Reproduce the listing word for word, from its first line through the line that contains "Click the padlock".

[Saved entries]
┌────────

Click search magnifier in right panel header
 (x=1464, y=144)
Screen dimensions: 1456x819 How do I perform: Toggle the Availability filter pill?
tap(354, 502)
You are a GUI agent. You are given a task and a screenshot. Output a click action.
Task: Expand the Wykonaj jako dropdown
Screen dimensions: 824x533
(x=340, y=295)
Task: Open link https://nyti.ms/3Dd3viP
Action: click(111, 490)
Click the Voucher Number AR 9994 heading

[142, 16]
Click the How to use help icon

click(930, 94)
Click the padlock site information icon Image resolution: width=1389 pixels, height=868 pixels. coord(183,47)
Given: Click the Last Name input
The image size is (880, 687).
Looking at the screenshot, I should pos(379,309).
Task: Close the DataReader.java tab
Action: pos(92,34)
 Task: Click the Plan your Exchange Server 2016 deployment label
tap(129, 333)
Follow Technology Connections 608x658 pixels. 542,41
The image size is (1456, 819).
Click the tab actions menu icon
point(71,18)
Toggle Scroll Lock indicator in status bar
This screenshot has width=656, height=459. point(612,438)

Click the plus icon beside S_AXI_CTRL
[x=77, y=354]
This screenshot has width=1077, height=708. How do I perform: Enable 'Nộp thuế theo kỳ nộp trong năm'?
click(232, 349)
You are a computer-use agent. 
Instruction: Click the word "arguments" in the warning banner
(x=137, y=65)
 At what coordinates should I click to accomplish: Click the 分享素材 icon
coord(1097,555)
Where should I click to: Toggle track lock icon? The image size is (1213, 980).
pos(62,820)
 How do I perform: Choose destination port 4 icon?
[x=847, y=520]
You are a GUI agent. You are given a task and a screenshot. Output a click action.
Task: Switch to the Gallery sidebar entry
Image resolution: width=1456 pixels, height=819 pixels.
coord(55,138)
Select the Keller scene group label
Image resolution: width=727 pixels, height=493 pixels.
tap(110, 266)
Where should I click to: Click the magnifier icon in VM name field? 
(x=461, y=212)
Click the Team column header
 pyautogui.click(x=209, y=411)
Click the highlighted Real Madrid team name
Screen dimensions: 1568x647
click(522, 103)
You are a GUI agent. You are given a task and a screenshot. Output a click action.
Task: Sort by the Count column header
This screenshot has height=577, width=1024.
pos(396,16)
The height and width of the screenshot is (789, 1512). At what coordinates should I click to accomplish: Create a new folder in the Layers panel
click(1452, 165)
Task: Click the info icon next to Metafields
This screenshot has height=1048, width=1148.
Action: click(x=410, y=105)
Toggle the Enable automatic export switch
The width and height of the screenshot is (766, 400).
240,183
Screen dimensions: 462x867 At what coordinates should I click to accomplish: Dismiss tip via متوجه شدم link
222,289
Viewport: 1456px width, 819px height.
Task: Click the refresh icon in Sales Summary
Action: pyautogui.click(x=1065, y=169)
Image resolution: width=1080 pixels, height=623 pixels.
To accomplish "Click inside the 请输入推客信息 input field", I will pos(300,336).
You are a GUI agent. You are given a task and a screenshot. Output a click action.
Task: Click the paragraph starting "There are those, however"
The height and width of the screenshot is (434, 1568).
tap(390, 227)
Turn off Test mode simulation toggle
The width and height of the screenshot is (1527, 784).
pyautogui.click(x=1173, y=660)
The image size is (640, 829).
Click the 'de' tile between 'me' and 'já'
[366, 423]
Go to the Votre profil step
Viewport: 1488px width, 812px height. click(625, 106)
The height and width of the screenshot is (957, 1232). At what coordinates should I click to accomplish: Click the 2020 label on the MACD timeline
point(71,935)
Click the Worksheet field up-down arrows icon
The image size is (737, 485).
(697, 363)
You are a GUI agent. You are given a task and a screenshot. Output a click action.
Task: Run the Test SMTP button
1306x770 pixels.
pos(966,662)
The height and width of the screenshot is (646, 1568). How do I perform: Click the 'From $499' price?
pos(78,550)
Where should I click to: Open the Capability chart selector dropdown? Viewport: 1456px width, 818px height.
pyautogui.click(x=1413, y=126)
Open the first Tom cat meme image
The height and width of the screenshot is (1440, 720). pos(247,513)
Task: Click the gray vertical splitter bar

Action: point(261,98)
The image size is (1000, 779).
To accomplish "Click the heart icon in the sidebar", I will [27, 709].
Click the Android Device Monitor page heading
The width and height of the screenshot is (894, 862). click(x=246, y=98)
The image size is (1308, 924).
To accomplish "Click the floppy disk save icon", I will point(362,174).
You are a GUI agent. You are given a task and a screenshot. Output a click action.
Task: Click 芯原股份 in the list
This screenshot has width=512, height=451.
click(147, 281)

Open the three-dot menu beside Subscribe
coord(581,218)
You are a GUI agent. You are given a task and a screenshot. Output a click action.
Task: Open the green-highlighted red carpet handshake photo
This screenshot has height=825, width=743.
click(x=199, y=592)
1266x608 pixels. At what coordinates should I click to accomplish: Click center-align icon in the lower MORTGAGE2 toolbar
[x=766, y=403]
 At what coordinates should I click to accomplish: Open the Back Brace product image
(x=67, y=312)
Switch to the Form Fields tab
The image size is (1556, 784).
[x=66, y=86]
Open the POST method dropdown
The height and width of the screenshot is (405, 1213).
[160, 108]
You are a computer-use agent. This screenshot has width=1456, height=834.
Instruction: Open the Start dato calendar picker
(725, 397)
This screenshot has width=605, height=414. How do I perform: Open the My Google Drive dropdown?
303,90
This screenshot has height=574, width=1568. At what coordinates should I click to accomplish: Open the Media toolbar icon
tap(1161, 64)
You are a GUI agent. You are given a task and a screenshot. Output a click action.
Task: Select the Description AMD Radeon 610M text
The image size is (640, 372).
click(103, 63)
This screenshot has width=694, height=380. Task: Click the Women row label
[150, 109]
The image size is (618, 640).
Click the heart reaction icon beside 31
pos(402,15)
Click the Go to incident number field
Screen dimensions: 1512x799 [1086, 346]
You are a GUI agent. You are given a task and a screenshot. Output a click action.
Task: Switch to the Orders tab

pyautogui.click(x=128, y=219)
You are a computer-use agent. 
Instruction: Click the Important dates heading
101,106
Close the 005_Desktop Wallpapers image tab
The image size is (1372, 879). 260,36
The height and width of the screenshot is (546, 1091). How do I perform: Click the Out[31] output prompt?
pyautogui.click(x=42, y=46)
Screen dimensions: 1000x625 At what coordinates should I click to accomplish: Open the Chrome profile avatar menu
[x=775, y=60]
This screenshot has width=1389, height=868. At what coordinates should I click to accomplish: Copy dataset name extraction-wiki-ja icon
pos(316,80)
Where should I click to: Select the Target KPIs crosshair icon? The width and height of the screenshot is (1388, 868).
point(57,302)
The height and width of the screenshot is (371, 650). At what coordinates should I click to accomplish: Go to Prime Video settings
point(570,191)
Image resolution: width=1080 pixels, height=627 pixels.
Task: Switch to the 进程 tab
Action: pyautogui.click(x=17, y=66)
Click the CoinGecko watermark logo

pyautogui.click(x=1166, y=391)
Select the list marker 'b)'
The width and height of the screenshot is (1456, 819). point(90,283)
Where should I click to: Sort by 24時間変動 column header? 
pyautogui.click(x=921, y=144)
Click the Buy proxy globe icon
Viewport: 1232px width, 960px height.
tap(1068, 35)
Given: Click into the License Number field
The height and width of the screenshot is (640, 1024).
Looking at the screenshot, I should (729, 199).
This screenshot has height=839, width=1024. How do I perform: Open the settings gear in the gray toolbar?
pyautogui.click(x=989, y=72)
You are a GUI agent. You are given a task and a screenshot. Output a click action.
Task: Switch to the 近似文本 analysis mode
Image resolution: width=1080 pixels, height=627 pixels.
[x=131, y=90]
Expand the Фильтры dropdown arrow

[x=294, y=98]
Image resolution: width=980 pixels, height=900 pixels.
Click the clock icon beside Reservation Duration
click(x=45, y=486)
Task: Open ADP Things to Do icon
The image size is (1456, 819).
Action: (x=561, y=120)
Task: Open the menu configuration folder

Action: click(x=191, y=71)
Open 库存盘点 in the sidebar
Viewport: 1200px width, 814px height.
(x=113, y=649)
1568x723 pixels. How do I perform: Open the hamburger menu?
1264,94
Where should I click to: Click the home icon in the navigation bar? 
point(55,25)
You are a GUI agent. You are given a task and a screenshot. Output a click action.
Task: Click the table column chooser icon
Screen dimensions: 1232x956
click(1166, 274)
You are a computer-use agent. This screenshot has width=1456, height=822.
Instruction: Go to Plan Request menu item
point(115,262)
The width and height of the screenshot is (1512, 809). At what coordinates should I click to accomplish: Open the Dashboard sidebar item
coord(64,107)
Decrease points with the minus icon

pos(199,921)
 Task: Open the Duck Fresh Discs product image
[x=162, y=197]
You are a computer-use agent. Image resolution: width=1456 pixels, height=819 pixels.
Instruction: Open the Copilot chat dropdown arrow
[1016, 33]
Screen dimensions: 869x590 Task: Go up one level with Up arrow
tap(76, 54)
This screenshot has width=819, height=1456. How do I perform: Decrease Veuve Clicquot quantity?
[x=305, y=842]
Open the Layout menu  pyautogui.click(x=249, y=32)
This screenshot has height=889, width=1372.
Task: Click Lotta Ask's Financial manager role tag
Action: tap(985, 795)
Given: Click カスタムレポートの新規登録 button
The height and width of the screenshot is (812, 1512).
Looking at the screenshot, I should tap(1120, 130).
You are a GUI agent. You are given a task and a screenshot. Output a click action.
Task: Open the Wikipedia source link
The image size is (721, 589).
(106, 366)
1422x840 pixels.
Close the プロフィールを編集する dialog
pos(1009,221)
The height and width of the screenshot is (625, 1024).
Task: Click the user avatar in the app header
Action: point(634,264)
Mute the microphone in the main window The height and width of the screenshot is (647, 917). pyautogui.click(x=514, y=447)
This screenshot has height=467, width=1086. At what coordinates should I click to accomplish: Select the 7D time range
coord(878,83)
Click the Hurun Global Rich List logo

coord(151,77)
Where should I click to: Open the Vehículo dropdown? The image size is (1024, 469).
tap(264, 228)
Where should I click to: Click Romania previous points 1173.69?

└────────

◆ **Written response**:
Click search magnifier in right panel header
 (x=1464, y=144)
Screen dimensions: 1456x819 How do I perform: Toggle the Availability filter pill?
tap(354, 502)
You are a GUI agent. You are given a task and a screenshot. Output a click action.
Task: Expand the Wykonaj jako dropdown
Screen dimensions: 824x533
(x=340, y=295)
Task: Open link https://nyti.ms/3Dd3viP
Action: click(111, 490)
Click the Voucher Number AR 9994 heading

[142, 16]
Click the How to use help icon

click(930, 94)
Click the padlock site information icon Image resolution: width=1389 pixels, height=868 pixels. coord(183,47)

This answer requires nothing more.